== YOUR TASK ==
What follows is a listing to be repeated in full and without alteration.
===== RECORDS SHOWN =====
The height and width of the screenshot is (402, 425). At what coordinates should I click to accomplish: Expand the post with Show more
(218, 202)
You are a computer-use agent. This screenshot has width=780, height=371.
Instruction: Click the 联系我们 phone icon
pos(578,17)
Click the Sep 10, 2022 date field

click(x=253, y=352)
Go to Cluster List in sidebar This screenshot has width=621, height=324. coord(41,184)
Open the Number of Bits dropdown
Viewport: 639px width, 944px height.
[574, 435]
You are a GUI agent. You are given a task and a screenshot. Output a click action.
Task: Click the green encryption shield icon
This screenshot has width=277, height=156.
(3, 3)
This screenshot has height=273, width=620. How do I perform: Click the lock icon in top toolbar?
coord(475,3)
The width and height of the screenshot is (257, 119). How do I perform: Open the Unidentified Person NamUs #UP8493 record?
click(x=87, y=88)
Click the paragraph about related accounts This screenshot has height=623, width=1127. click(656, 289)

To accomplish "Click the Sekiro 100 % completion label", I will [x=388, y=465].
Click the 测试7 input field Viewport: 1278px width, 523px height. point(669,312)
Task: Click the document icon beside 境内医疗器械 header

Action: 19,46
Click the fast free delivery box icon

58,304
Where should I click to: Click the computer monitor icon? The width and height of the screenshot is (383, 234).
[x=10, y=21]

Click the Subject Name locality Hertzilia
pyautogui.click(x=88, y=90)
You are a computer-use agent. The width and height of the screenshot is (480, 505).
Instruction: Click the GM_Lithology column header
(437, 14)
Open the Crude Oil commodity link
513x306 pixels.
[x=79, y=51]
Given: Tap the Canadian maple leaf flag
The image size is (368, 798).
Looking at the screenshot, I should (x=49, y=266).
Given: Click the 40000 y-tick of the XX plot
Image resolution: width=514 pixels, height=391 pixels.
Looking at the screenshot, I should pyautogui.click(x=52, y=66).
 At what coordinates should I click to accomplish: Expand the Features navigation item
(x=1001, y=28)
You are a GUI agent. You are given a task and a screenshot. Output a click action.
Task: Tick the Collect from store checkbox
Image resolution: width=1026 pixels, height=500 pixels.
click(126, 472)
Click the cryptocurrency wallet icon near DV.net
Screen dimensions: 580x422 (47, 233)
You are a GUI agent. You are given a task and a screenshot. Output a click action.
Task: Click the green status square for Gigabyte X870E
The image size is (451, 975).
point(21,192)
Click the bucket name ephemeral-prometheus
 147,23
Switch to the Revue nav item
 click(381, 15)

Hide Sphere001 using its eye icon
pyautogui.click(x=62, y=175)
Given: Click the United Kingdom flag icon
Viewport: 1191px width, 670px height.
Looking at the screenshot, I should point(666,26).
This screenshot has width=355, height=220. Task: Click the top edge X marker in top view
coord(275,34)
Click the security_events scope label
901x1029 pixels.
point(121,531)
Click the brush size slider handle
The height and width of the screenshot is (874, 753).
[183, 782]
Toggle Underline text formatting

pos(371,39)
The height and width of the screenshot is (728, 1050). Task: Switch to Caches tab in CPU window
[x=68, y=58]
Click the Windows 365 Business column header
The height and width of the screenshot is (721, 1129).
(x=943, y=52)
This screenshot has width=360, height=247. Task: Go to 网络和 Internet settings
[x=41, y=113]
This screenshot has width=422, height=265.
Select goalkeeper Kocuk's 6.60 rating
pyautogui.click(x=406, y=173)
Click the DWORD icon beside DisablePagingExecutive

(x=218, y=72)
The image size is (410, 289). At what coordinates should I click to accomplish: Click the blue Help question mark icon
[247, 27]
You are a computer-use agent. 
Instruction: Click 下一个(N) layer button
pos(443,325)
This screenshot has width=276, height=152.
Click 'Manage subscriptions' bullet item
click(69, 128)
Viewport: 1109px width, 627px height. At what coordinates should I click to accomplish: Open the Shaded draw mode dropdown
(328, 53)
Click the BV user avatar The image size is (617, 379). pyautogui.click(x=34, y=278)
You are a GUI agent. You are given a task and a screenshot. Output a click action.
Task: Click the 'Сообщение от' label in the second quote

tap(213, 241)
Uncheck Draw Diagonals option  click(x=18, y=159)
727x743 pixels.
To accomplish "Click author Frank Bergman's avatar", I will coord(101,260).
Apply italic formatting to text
=====
== RESULT BELOW ==
The height and width of the screenshot is (402, 425). At what coordinates should I click to accomplish: Expand the post with Show more
(218, 202)
You are a computer-use agent. This screenshot has width=780, height=371.
Instruction: Click the 联系我们 phone icon
pos(578,17)
Click the Sep 10, 2022 date field

click(x=253, y=352)
Go to Cluster List in sidebar This screenshot has width=621, height=324. coord(41,184)
Open the Number of Bits dropdown
Viewport: 639px width, 944px height.
[574, 435]
You are a GUI agent. You are given a task and a screenshot. Output a click action.
Task: Click the green encryption shield icon
This screenshot has width=277, height=156.
(3, 3)
This screenshot has height=273, width=620. How do I perform: Click the lock icon in top toolbar?
coord(475,3)
The width and height of the screenshot is (257, 119). How do I perform: Open the Unidentified Person NamUs #UP8493 record?
click(x=87, y=88)
Click the paragraph about related accounts This screenshot has height=623, width=1127. click(656, 289)

To accomplish "Click the Sekiro 100 % completion label", I will [x=388, y=465].
Click the 测试7 input field Viewport: 1278px width, 523px height. point(669,312)
Task: Click the document icon beside 境内医疗器械 header

Action: 19,46
Click the fast free delivery box icon

58,304
Where should I click to: Click the computer monitor icon? The width and height of the screenshot is (383, 234).
[x=10, y=21]

Click the Subject Name locality Hertzilia
pyautogui.click(x=88, y=90)
You are a computer-use agent. The width and height of the screenshot is (480, 505).
Instruction: Click the GM_Lithology column header
(437, 14)
Open the Crude Oil commodity link
513x306 pixels.
[x=79, y=51]
Given: Tap the Canadian maple leaf flag
The image size is (368, 798).
Looking at the screenshot, I should (x=49, y=266).
Given: Click the 40000 y-tick of the XX plot
Image resolution: width=514 pixels, height=391 pixels.
Looking at the screenshot, I should pyautogui.click(x=52, y=66).
 At what coordinates should I click to accomplish: Expand the Features navigation item
(x=1001, y=28)
You are a GUI agent. You are given a task and a screenshot. Output a click action.
Task: Tick the Collect from store checkbox
Image resolution: width=1026 pixels, height=500 pixels.
click(126, 472)
Click the cryptocurrency wallet icon near DV.net
Screen dimensions: 580x422 (47, 233)
You are a GUI agent. You are given a task and a screenshot. Output a click action.
Task: Click the green status square for Gigabyte X870E
The image size is (451, 975).
point(21,192)
Click the bucket name ephemeral-prometheus
 147,23
Switch to the Revue nav item
 click(381, 15)

Hide Sphere001 using its eye icon
pyautogui.click(x=62, y=175)
Given: Click the United Kingdom flag icon
Viewport: 1191px width, 670px height.
Looking at the screenshot, I should point(666,26).
This screenshot has width=355, height=220. Task: Click the top edge X marker in top view
coord(275,34)
Click the security_events scope label
901x1029 pixels.
point(121,531)
Click the brush size slider handle
The height and width of the screenshot is (874, 753).
[183, 782]
Toggle Underline text formatting

pos(371,39)
The height and width of the screenshot is (728, 1050). Task: Switch to Caches tab in CPU window
[x=68, y=58]
Click the Windows 365 Business column header
The height and width of the screenshot is (721, 1129).
(x=943, y=52)
This screenshot has width=360, height=247. Task: Go to 网络和 Internet settings
[x=41, y=113]
This screenshot has width=422, height=265.
Select goalkeeper Kocuk's 6.60 rating
pyautogui.click(x=406, y=173)
Click the DWORD icon beside DisablePagingExecutive

(x=218, y=72)
The image size is (410, 289). At what coordinates should I click to accomplish: Click the blue Help question mark icon
[247, 27]
You are a computer-use agent. 
Instruction: Click 下一个(N) layer button
pos(443,325)
This screenshot has width=276, height=152.
Click 'Manage subscriptions' bullet item
click(69, 128)
Viewport: 1109px width, 627px height. At what coordinates should I click to accomplish: Open the Shaded draw mode dropdown
(328, 53)
Click the BV user avatar The image size is (617, 379). pyautogui.click(x=34, y=278)
You are a GUI agent. You are given a task and a screenshot. Output a click action.
Task: Click the 'Сообщение от' label in the second quote

tap(213, 241)
Uncheck Draw Diagonals option  click(x=18, y=159)
727x743 pixels.
To accomplish "Click author Frank Bergman's avatar", I will coord(101,260).
Apply italic formatting to text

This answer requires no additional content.